Условие задания: Изложите в двух предложениях основное содержание фрагмента о сотворении мира в Книге Бытия.

Абсолютно новым в сравнении с космогоническими сказаниями в других культурах является то, что каждую часть космогенеза Бог сопровождает этической оценкой, выраженной через слово тов — "хорошо": "И увидел Бог, что это хорошо" (Быт 1:10; 12; 18; 21; 25; 31). Эта фраза настойчиво повторяется в тексте, демонстирируя, что мир создается Богом как абсолютное добро, что именно добро и свет (первое, по поводу чего произнесено тов) положены в фундамент мира, пронизывают его как мировой закон (тем острее встанет далее вопрос об источниках и происхождении зла). Наряду с глаголами, связанными общей семой творения, созидания, в первой главе Книги Бытия настоятельно повторяется еще один глагол, обозначающий одно из важнейших деяний Творца при сотворении мира: "И увидел Всесильный свет, что он хорош, и отделил Всесильный свет от тьмы" (Быт 1:4; перевод П. Гиля); "И создал Бог свод (пространство), и отделил воду, которая под сводом, от воды, которая над сводом, и стало так" (Быт 1:7; перевод наш. — Г. С.). Таким образом, мир первоначально был сотворен единым и неделимым и представлял собой некий аморфный сгусток материи, а затем Всевышний отделил его существеннейшие части, придал ему структуру. Тем самым задается важнейшая парадигма человеческого бытия: как Бог "отделил", так и человек должен будет непрестанно отделять — светлое от темного, чистое от нечистого, доброе от злого. "Начало мира есть... символический прообраз закона; а в чем же сущность закона, как не в отделении должного от недолжного, дозволенного от запретного, сакрального от профанного? Бог "отделил", и потому человек должен "отделять", должен "различать", как говорится ниже в законодательном тексте Т.: "Это устав великий для поколений ваших, дабы вы умели различать между священным и мирским, и между скверной и чистым" (Лев 10:9—10) (С. С. Аверинцев).

Предоставленные строки:
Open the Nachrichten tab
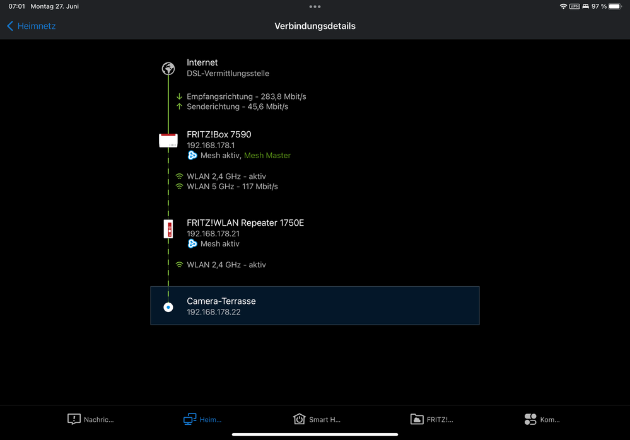 click(x=91, y=419)
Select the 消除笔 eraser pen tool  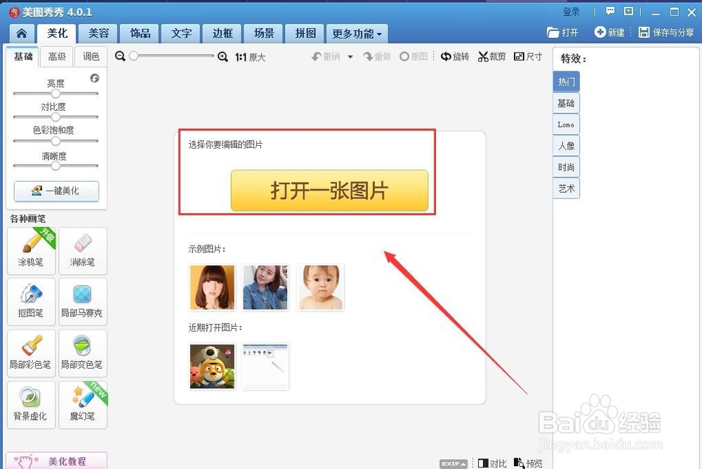(82, 250)
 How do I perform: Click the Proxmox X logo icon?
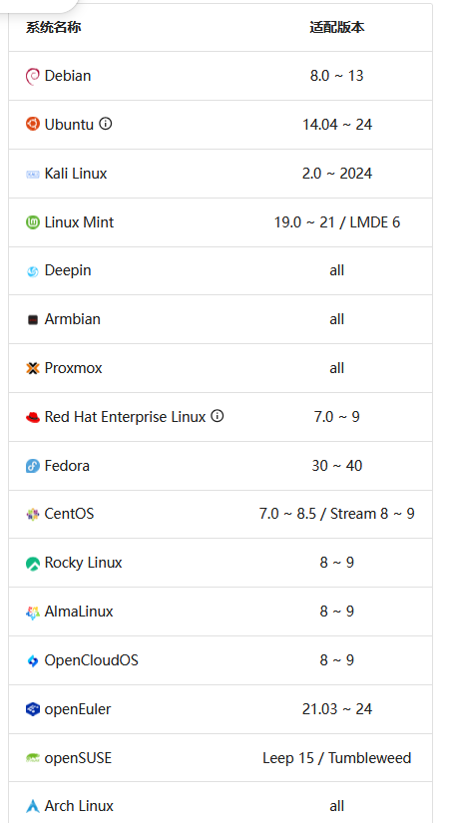click(33, 368)
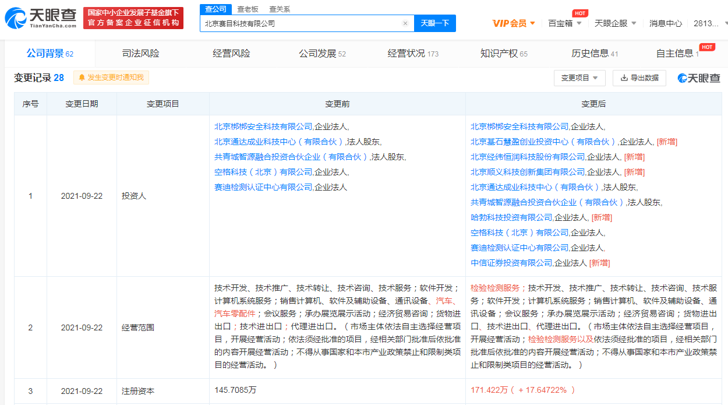Screen dimensions: 728x405
Task: Open 哈勃科技投资有限公司 company link
Action: (511, 217)
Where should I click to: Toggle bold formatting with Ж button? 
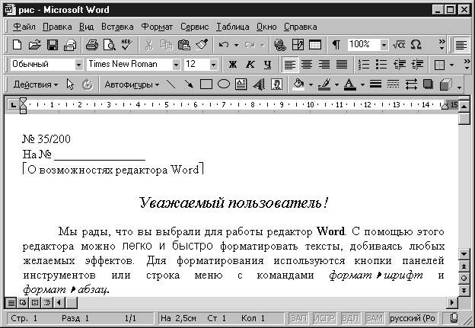(232, 65)
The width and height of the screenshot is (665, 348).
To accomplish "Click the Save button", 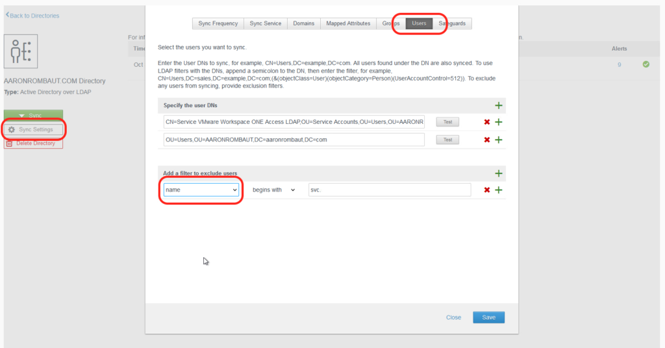I will pos(488,317).
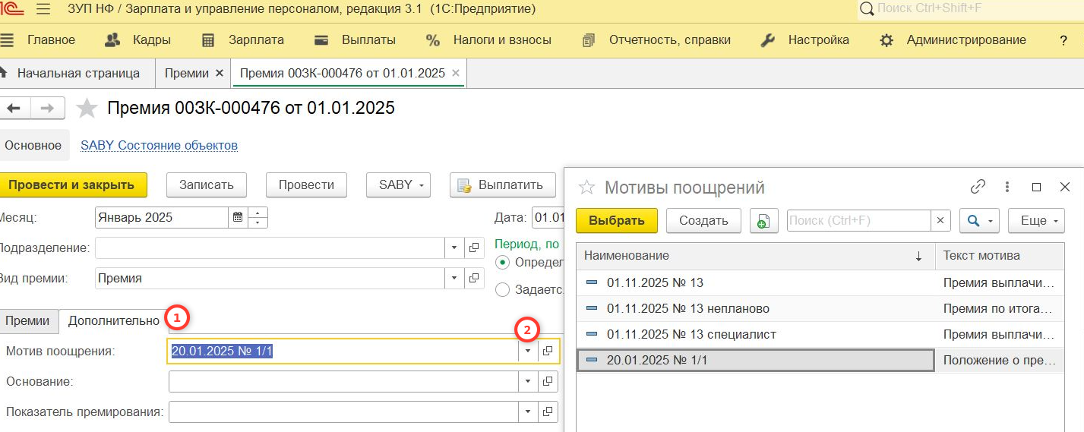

Выполненное задание: В отличие от космогонических сказаний других культур, в первой главе Книги Бытия Бог сопровождает каждую часть творения этической оценкой тов («хорошо»), и это показывает, что мир создается как абсолютное добро, а добро и свет положены в его фундамент. Кроме того, там настойчиво повторяется глагол «отделил»: сотворив мир единым и неделимым, Бог затем отделил его существеннейшие части и придал ему структуру, чем задается важнейшая парадигма человеческого бытия, по которой человек должен непрестанно отделять светлое от темного, чистое от нечистого, доброе от злого.